But, you know, Monday on Bitten, Mark Bittman’s blog on the New York Times website, he put out the call for readers to tell him their microwave cooking tips/experiences. Actually, what he asked was, “Are you using the microwave for more than coffee and popcorn?” Now, I’ve been reading his blog since it began a month or so ago, and I haven’t yet commented, but I couldn’t let this moment pass quietly by after I so recently knelt down and begged for forgiveness for having eaten microwave popcorn for the past 20 years or so. And the thought of using my nuker for coffee is stomach-turning. As a matter of fact, I kind of have a fear of the microwave and I’ve been contemplating chunking ours into the nearest landfill. Remember that scene at the end of Poltergeist when the character rolls the TV outside and shuts the door? Yeah, that's kind of an accurate portrayal of my microwave issues.
So, what is a microwave good for then? Well, I'm glad you asked. When Bittman posed this question on his blog, I had a flashback that cracked me up. See, there was this old boyfriend, back in, oh, maybe 1994 who had the bright idea to microwave some CDs. You remember all those annoying AOL CDs that came in the mail every couple of days, right? After a while, I got bored with just throwing them away, and so I saved a small (yet ever-growing) stack of them while I waited for inspiration to put them to some good use. I mean, yeah, I realize some people used them for art, and, you know, good for them.

- [PARTS OF THE EXERCISE]
A. According to the microwave post, in roughly what year did the old boyfriend come up with the idea of microwaving CDs?
B. Write the next portion of the microwave post, beginning after its final sentence.
The lines after the microwave post come from a separate source.

- [STORED DATA]
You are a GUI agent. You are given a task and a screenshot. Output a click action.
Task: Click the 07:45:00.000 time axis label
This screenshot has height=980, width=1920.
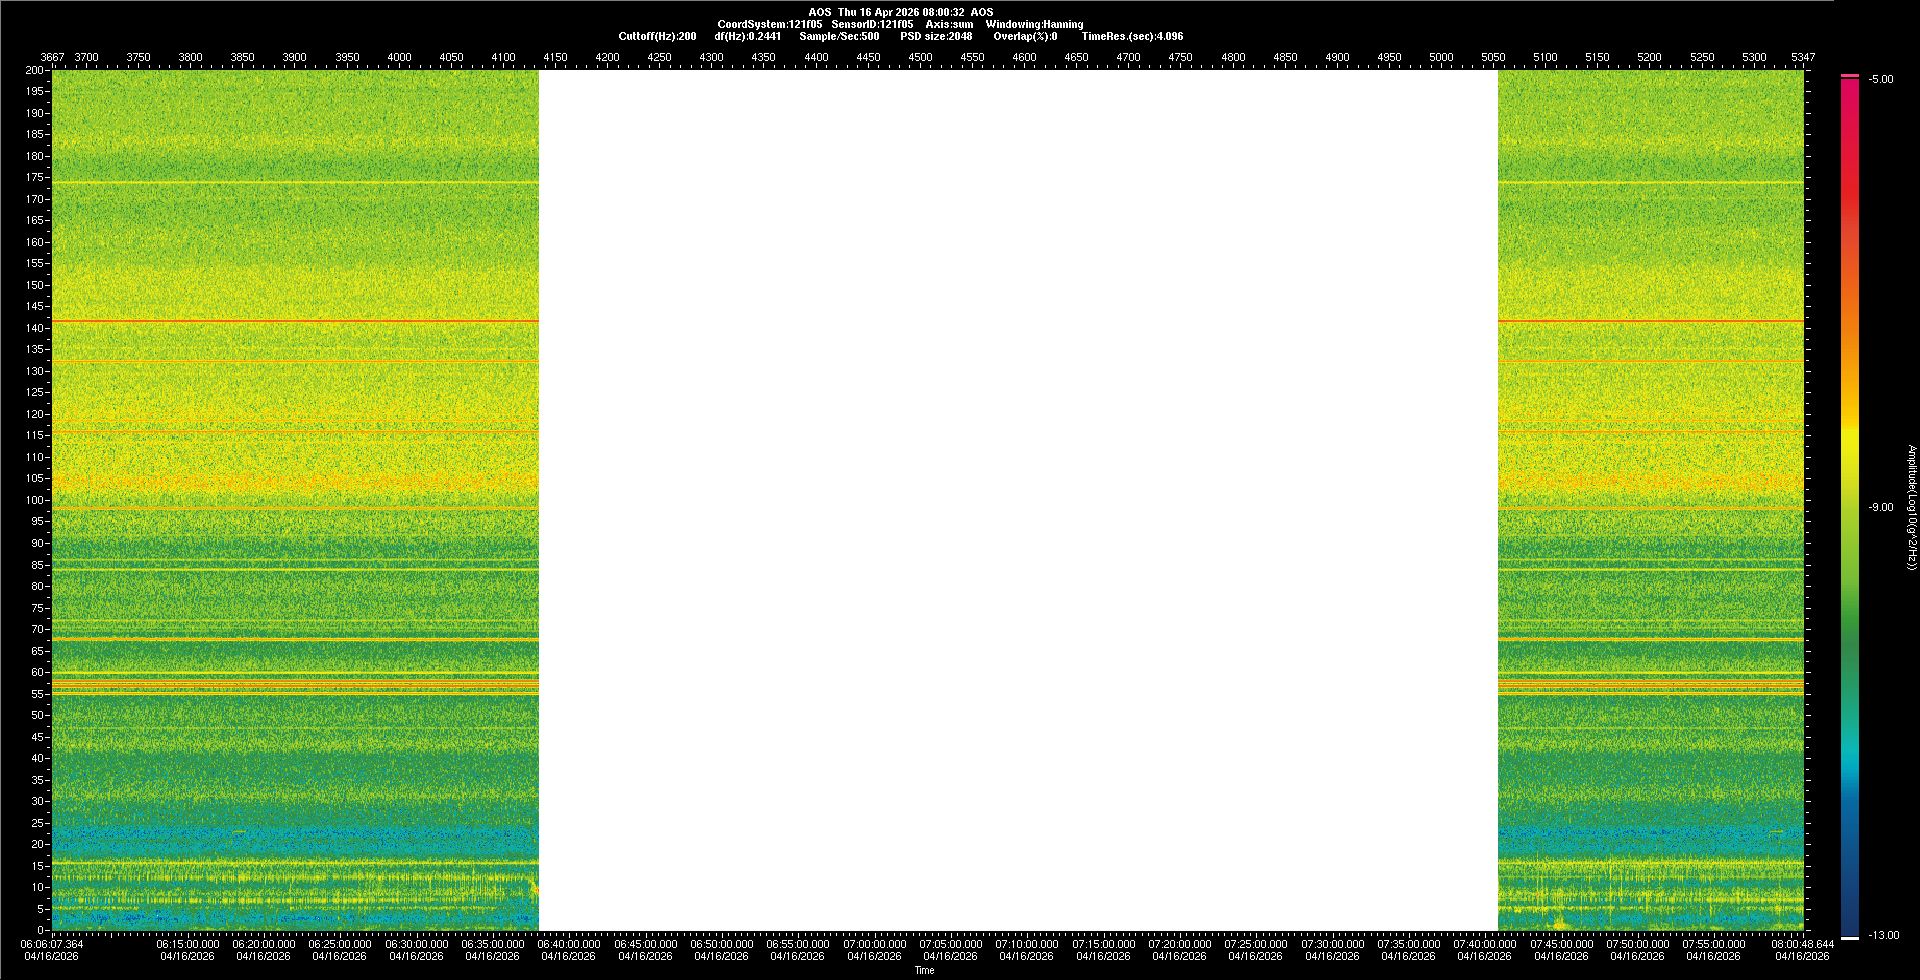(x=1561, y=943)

- [TASK ANSWERS]
A. Around 1994.

B.
To be honest, I thought everyone had microwaved a CD at some point. Isn’t it common knowledge? Some sort of rite of passage? So when I commented on Bittman’s post about using the nuker for a CD pyrotechnic show, well, I thought I would just be re-igniting the flame, so to speak, in other’s minds.
Then I woke up yesterday and turned on the computer to find an email challenge from Bittman: “Come on send me a video of nuking a CD!” (exclamation point his).
Well, okey dokey.
This was take 18. It's my story and I'm sticking to it. This turned into a 36-hour obsession that involved much frustration on my part, actually reading the manual that came with my digital camera (pffft), keeping not one, but two, fire extinguishers at the ready, and ended with my little brother bailing me out with a real videocamera.
Kids, don't try this at home.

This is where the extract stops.